Sunday, December 23, 2018

"Saying Yes to God." A Sermon from Littlefield Presbyterian Church on the Fourth Sunday of Advent.:



"Saying Yes to God"

Luke 1

         Angels don’t show up very often in the Scriptures.  But when they do appear, usually something big... strange...and wonderful is about to happen.
            The angel Gabriel came to tell Mary that she had been chosen by God to help change the world, by bearing the Christ.
Though Gabriel called Mary "favored one,” she apparently didn't feel favored-- at least not at first.  She felt perplexed.  “How can this be?”
            And yet Mary responded to Gabriel by saying, “Here am I, the servant of the Lord.  Let it be with me according to your word."
            In other words, Mary says, “I'm not sure what all of this means.  but nevertheless, here I am, ready to be of service in God's work.  Whatever you say, God."
            What a wonderful, faithful thing for Mary to say!   It couldn't have been an easy decision for her.  Change never is.
            There was a lot at stake for Mary.  She was a young peasant girl from a small village.  Her marriage to Joseph had been arranged. 
Mary was poor...  and vulnerable.   As a female, her economic SURVIVAL depended on marriage.  Her security depended on her attractiveness as a wife and mother.      So-- what did it mean for a girl like Mary to say yes to God’s plan?
            It meant risking all that she had hoped for...   all her plans for her life.    It meant risking her security.  And it meant risking her very life.  The penalty for a woman caught in adultery in her day could be execution by public stoning.  If Joseph believed that her pregnancy was a result of an illicit affair, then-- by law-- Mary could be taken to the edge of town and stoned to death. At the very least, Mary would be disgraced in the eyes of the people of the village. She’d be damaged goods.
            Mary's story reminds us that to be God's servant in the world means risking radical changes in our priorities.  It means placing our very lives into God's hands.   It means trusting in God to care for us—even through dangerous times.
            Yet Mary responded in obedience and trust and courage.   "Here I am, Lord."  I'll be your servant." 
            Now, Mary has reason to be afraid.  Luke tells us-- after the angel left-- Mary hurried to visit her elderly cousin Elizabeth, who had been unable to bear children all her life.  As proof that nothing is impossible with God-- the angel Gabriel had told Mary that Elizabeth was six months pregnant in her old age.
            When Elizabeth hears Mary's voice, the child leaps in her womb, and she knows that she has been especially touched by God.  Filled with the Holy Spirit, Elizabeth calls out:  "You are blessed among women.  Blessed is she who believed that God's promise would be fulfilled!"
            By declaring both Mary and the fruit of her womb “blessed,” Elizabeth begins a series of blessings that weave through Luke’s birth narrative and intensify its tone of joy and praise.  Mary, Zechariah, and Simeon will all add their blessings, praising God for what God is doing at this moment in history   and recognizing that those who are privileged to be instruments of God’s saving work have been richly blessed.  
            Mary starts singing a song the church is still singing today-- a song we might think of as the first Christmas carol.  Her song is a song of joy and praise.      "My soul magnifies the Lord, and my spirit rejoices in God my Savior, for he has looked with favor on the lowliness of his servant.  Surely, from now on, all generations will call me blessed."
            Mary sings about the God who saves not just souls, but embodied people. The God she celebrates isn’t content merely to point people toward heaven. God’s redemptive work begins here on earth. God fills the hungry not only with hope, but with food.  God isn’t satisfied with comforting the lowly, but lifts them up, giving them dignity. This is a merciful and subversive song, that sings of how God shows strength by disrupting the world’s power structures, bringing down the powerful from their thrones, and lifting up the lowly.
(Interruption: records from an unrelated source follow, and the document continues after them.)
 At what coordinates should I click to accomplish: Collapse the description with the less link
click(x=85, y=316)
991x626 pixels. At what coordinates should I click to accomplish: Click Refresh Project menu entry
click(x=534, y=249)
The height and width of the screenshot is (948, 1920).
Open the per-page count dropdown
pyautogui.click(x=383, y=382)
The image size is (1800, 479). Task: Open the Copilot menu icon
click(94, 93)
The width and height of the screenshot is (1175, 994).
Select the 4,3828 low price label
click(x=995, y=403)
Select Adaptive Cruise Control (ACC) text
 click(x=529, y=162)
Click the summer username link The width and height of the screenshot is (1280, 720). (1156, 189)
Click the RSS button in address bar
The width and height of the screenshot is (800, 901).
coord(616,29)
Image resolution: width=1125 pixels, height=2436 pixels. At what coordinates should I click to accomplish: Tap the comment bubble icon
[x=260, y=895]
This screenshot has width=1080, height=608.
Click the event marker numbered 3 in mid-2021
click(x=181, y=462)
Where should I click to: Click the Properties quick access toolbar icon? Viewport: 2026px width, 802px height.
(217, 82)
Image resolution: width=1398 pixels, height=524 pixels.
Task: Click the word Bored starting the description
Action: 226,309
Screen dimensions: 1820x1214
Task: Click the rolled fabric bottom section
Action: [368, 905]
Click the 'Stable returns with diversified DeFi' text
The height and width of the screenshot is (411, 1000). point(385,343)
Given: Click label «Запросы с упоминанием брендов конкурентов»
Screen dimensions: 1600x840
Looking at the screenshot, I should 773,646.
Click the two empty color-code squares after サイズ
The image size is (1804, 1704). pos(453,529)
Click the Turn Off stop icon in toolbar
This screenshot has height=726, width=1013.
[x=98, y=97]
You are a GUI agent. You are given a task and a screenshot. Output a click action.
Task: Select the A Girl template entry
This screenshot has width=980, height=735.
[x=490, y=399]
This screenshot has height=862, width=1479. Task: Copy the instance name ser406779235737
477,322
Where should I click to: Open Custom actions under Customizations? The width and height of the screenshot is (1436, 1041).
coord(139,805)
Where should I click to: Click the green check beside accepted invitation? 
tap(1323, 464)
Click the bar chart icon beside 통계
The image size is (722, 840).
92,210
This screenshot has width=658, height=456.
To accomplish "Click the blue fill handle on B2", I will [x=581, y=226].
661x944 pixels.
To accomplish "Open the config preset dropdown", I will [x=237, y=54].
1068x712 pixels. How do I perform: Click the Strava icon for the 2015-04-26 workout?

            Through the centuries, Mary has been a model of faith.   God needed Mary's freely given "YES” to God's gracious invitation to become the Mother of Jesus.  The mystery of Incarnation could not have taken place without Mary's wholehearted "YES."  And that "YES” couldn’t have taken place without Mary's unbounded trust in God.

            Do you wonder?  How was such radical obedience and openness on Mary's part made possible?  How did she get from saying, “How can this be?”—to “Let it be, according to God’s word”?
            I think it grew out of the sense of trust that had developed in her as she heard the stories of the God of Abraham and Isaac and Jacob...  and how God had always dealt with her people.  That long history had taught her two things about God-- that God was utterly mysterious...  and yet always good.   God's ways are almost never obvious...  but they inevitably work out better than we could imagine.   And that's some of the good news of God. 

            The old King James Version puts part of Mary’s song of praise this way: “He hath scattered the proud in the imagination of their hearts.”  I think that’s an especially apt translation, for it is by our imagining, by what our hearts picture in fear or desire, that we humans are pushed and pulled to act-- or not.
            Imagination can be a channel for oppression or destruction—especially when fear and resentment prevail.  But it can also serve to gather and bless and inspire us.   

            We live in a society in which the gap between the rich and poor keeps widening…  a society in which many people of goodwill are finding it important and necessary to declare that black lives matter… where it’s important and necessary to stand in solidarity with our Muslim neighbors and with refugees and people seeking asylum.    We live in a time of fear and suspicion of people who are different… and a growing number of people believe they need guns to protect themselves against all the terrible things they imagine.   
            We live in a world in which many people lack adequate food or safe water or shelter or sanitation.   The ways of the world seem to have taken over, and mercy is in short supply.  But it doesn’t have to be that way.  Mary models for us a way of joyful, hopeful obedience, working with God to change the world, hoping in God’s promises.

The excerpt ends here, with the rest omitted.